Keşke her kapıyı açan anahtarımız olsaydı…
Hayatın en sıkıştığı anlarında cebimizden çıkarıp çevirebileceğimiz, tüm kilitleri kolayca aralayabileceğimiz sihirli bir anahtar. Bazen o kadar ihtiyaç duyuyoruz ki… İnsanlık tarihi boyunca aslında herkes bu anahtarı aramış. Filozoflar düşüncelerinde, şairler dizelerinde, dervişler dualarında, bilim insanları deneylerinde.
Kimi zaman bu anahtar sabır olmuş. Yolda karşılaştığımız engelleri aşmak için sabırla bekleyen, her şeye “zamanla olur” diyen insanlar aslında kendi kapılarını açabilmiş. Mesela Mevlana’nın “sabır acıdır, ama meyvesi tatlıdır” sözü, sabrın ne büyük bir anahtar olduğunu anlatır.
Kimi zaman bu anahtar bilgi olmuş. Cahilliğin karanlık kapılarını açan şey, bilgiydi. Newton’un kafasına düşen elma sadece bir tesadüf değildi; bilgiye duyduğu merak onun elindeki anahtardı. Bizde bugün bir sorunun cevabını öğrendiğimiz de, içimizde bir kapının aralandığını hissederiz.
Kimi zaman bu anahtar sevgi olmuş. Sevgi, en inatçı kilitleri bile açan bir güçtür. Bir çocuğun korkularını annesinin sarılışı çözer, iki insan arasındaki kırgınlığı bir içten “ özür dilerim” yok eder. İnsan kalbine açılan en sağlam kapıların şifresi sevgiyle yazılır.
Bazen bu anahtar cesarettir.
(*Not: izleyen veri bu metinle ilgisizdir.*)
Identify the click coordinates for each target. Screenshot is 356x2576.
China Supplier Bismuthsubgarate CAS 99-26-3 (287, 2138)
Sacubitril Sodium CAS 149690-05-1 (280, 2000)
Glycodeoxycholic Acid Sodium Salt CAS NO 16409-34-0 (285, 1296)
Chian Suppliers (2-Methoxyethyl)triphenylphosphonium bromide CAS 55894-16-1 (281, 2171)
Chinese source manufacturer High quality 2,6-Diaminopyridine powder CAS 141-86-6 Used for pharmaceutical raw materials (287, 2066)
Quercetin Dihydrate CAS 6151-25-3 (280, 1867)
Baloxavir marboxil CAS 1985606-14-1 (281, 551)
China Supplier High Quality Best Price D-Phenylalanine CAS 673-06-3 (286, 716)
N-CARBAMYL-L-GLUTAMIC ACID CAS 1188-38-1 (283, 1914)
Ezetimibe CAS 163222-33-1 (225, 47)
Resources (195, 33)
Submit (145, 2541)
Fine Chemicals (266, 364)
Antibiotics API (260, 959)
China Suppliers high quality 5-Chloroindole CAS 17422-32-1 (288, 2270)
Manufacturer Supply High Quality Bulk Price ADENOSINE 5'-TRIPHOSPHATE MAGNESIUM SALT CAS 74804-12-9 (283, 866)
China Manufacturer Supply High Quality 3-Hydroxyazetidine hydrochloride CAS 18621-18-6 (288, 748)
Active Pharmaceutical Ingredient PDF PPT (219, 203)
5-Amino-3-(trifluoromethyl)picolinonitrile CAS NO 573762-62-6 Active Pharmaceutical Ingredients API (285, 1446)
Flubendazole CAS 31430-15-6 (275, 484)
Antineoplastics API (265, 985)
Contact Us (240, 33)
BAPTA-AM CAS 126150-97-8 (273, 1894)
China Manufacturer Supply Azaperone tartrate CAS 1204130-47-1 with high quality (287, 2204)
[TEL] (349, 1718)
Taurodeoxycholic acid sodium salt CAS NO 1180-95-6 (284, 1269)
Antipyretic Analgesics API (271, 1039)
Hayat bize risk almadan hiçbir kapıyı açtırmaz. Wright kardeşlerin uçağı ilk kez göğe kaldırmaya cesaret etmesi, insanlık için gökyüzü kapısını açtı. Eğer korkularımızın önünde dik durmazsak, kendi kapılarımızın eşiğinde bekleyip dururuz.
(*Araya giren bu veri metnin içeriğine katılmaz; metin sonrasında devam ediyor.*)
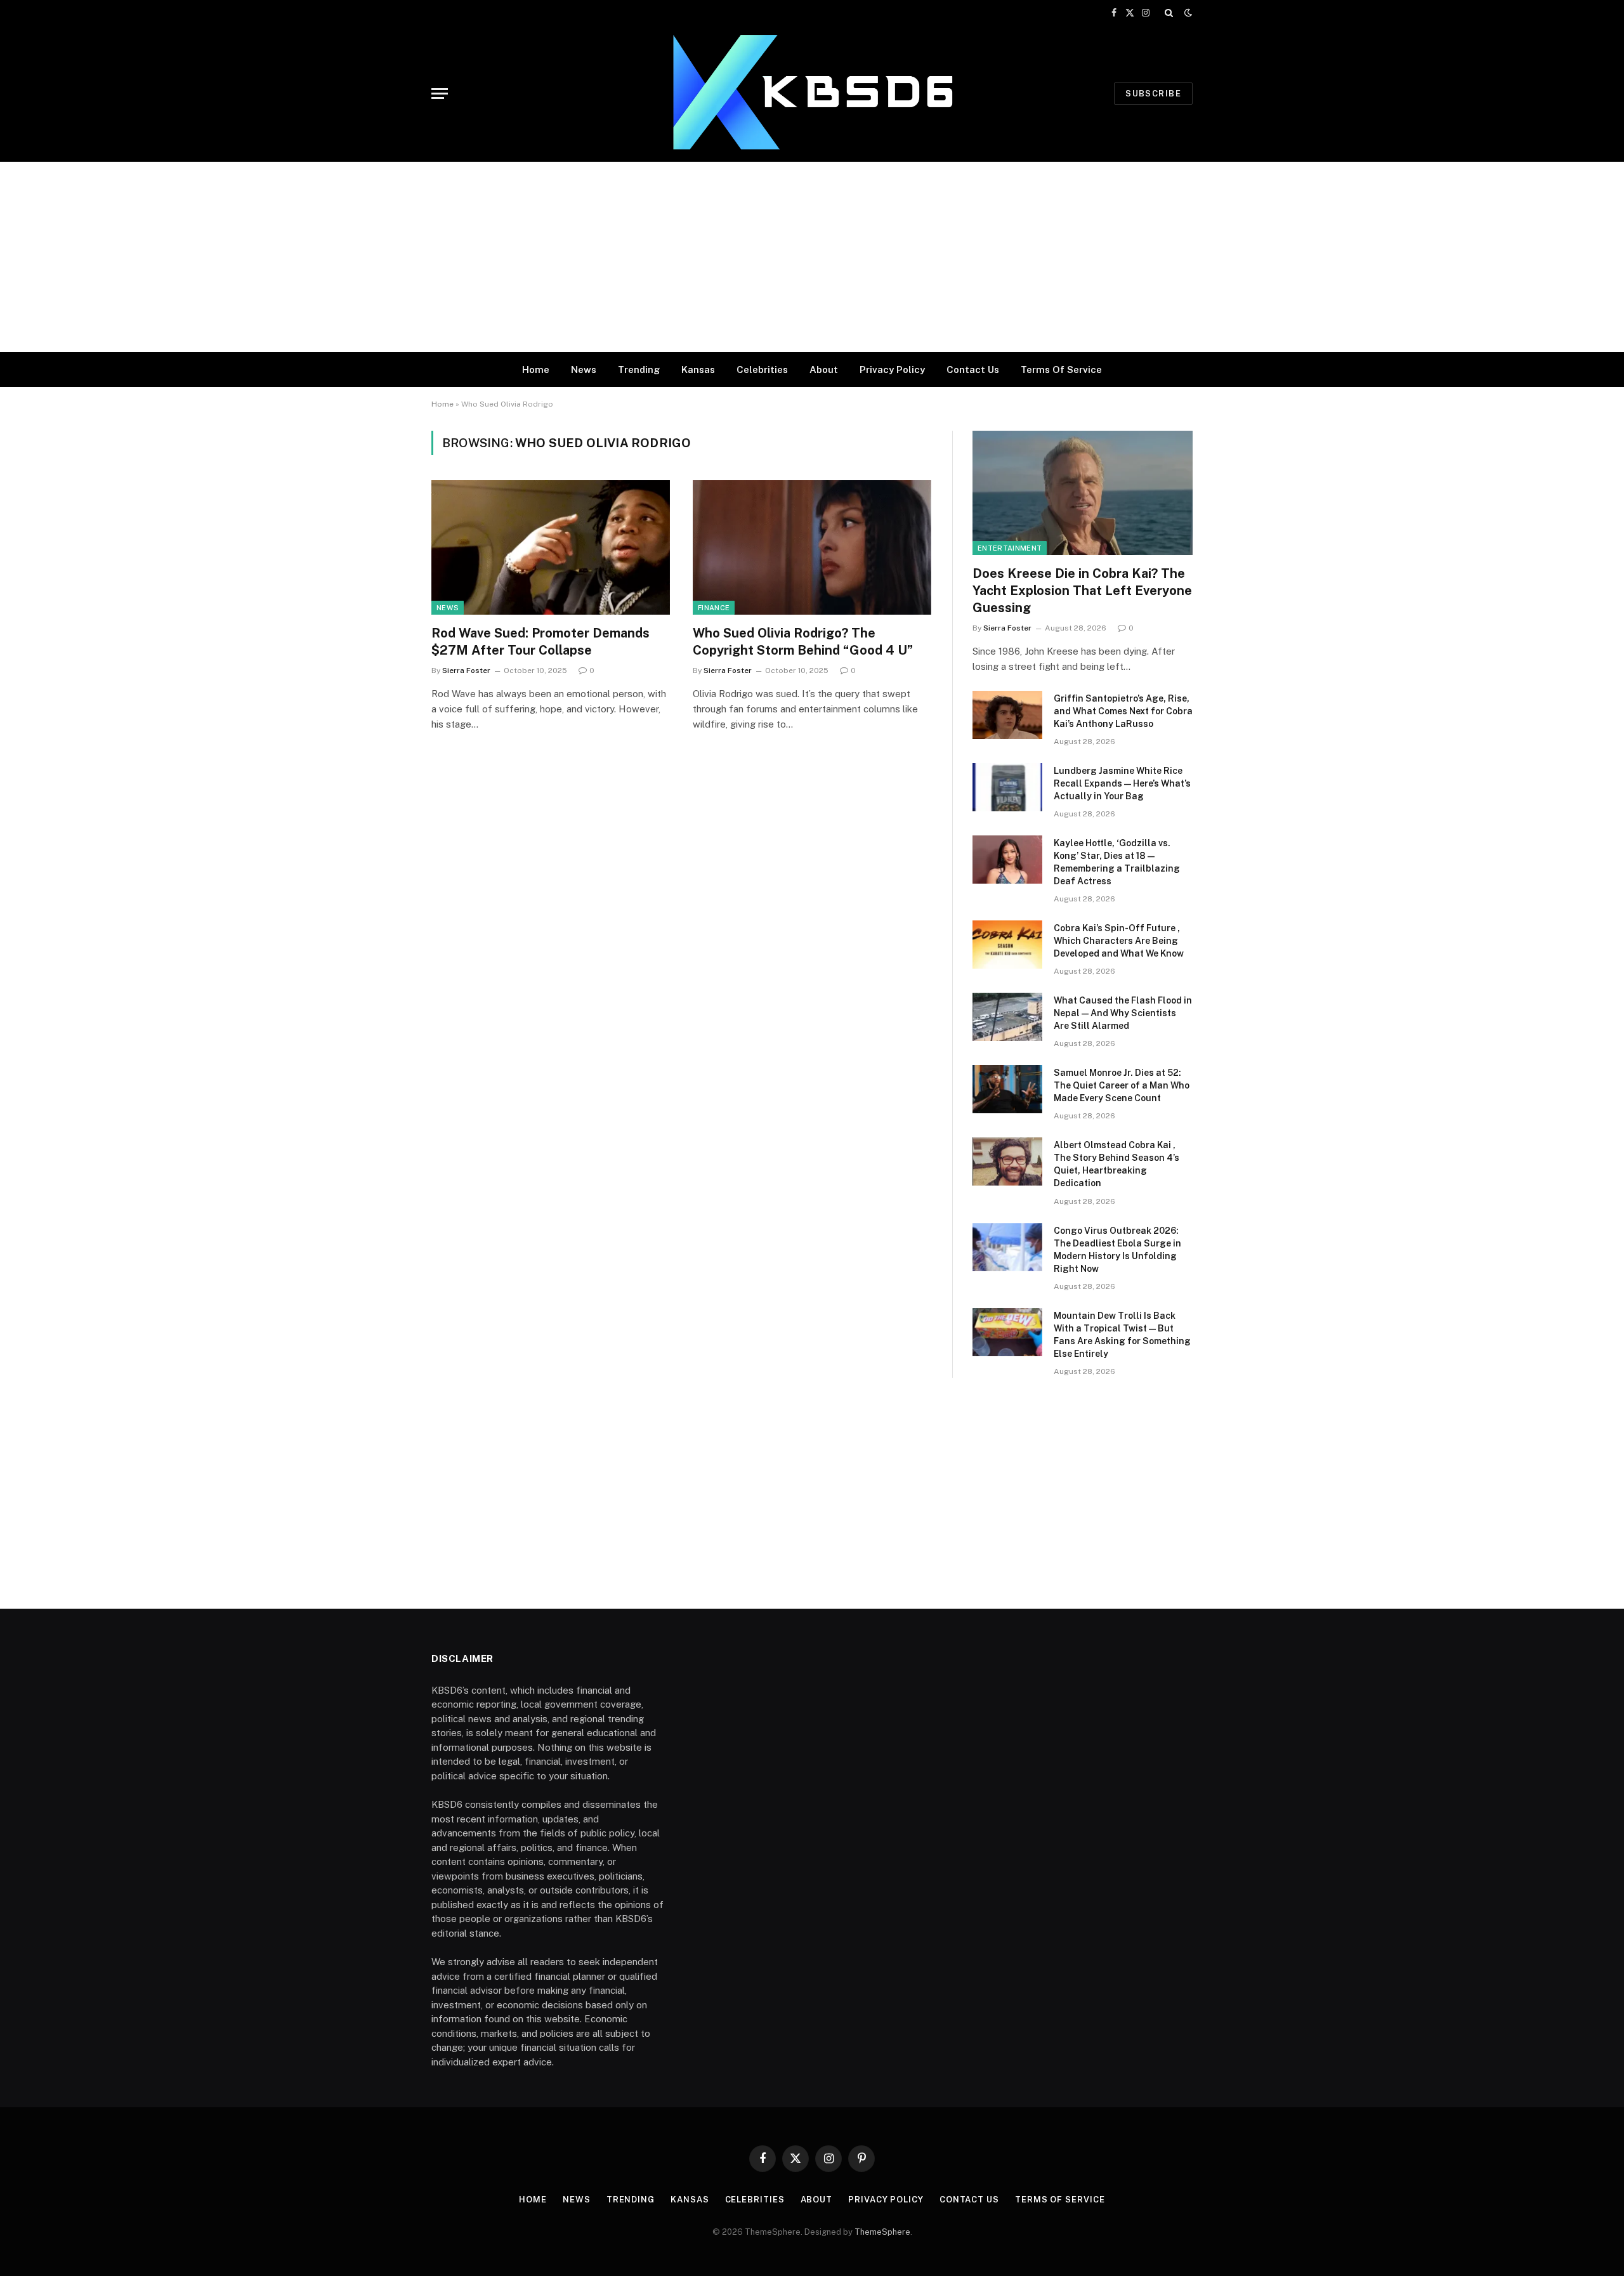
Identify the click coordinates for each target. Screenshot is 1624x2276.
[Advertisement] (812, 257)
Ama bazen de bu anahtar kendimizdir. Çünkü çoğu kapı dışarıdan değil, içeriden kilitlidir. Biz açmaya karar verene kadar hiçbir anahtar işe yaramaz. Hayat yolunda karşımıza çıkan kilitlerin bazıları, yalnızca içten bir inançla çözülür.
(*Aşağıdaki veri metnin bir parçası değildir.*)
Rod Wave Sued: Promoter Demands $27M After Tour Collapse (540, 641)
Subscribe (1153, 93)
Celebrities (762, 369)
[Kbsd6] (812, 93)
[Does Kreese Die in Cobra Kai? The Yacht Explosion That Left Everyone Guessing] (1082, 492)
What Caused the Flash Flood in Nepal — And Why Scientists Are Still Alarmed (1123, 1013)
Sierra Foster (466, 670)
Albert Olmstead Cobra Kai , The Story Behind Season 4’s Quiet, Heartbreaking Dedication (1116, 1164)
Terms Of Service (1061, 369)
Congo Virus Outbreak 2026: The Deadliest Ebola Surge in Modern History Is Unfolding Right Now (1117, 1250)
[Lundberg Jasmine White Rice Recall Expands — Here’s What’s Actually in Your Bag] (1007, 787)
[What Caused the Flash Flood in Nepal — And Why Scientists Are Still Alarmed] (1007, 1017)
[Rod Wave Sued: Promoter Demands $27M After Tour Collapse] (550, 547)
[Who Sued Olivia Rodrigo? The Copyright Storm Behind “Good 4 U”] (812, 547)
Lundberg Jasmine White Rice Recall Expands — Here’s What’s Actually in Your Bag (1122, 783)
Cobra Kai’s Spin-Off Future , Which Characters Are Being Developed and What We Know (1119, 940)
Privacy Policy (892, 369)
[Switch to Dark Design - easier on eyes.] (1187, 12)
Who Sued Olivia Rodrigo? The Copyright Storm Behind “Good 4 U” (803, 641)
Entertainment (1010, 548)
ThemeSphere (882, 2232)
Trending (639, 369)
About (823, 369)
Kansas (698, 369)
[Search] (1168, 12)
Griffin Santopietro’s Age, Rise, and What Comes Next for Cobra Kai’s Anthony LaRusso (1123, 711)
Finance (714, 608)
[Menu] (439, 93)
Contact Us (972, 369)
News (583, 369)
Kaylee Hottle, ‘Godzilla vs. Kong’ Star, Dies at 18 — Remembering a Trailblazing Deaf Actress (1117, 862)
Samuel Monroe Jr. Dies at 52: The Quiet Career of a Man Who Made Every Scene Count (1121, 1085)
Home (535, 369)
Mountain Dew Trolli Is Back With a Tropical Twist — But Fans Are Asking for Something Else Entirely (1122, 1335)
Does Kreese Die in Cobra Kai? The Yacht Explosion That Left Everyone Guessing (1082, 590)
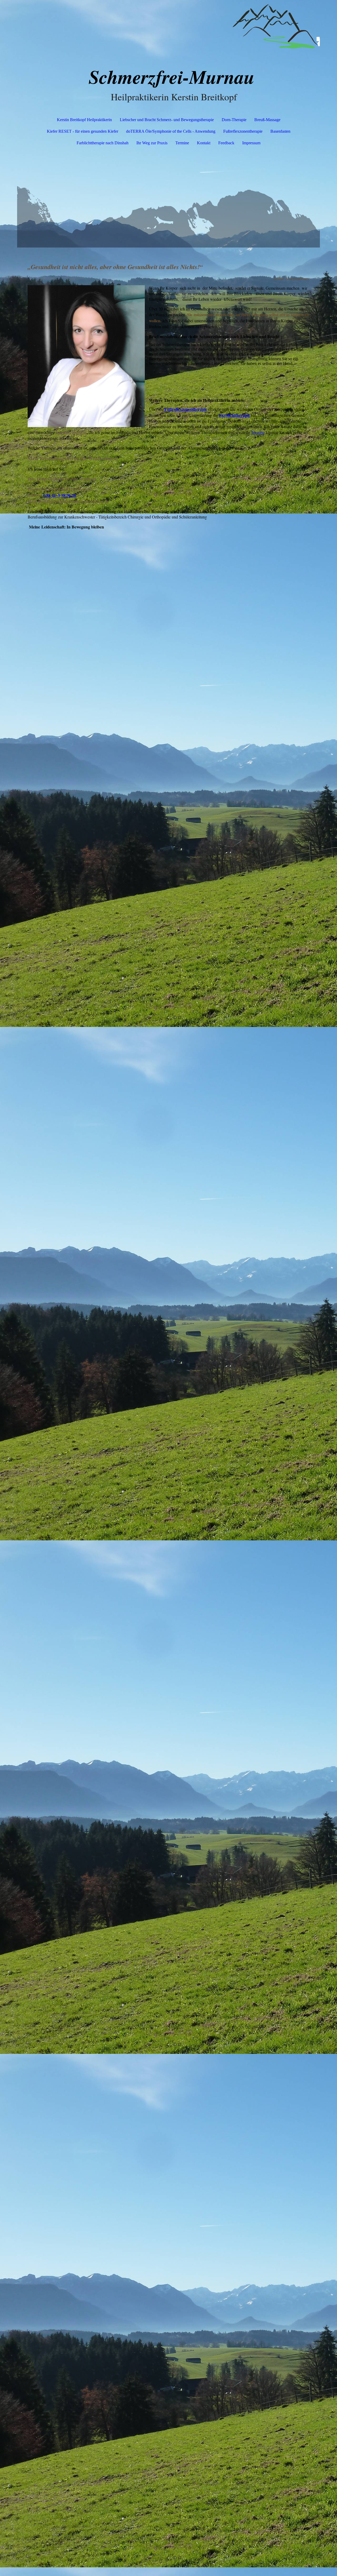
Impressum (251, 143)
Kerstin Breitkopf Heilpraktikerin (84, 119)
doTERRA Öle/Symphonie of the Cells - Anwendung (170, 131)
Belki de “ her kapıyı açan tek bir anahtar “ yoktur. Çünkü hayatın kapılarını çeşit çeşit, kilitleri farklıdır. Ama elimizde küçük küçük bir anahtar demeti olabilir: sabır, umut, sevgi, bilgi, cesaret, şükür… O demette her seferinde doğru anahtarı seçmeyi öğrenmek, işte asıl ustalıktır.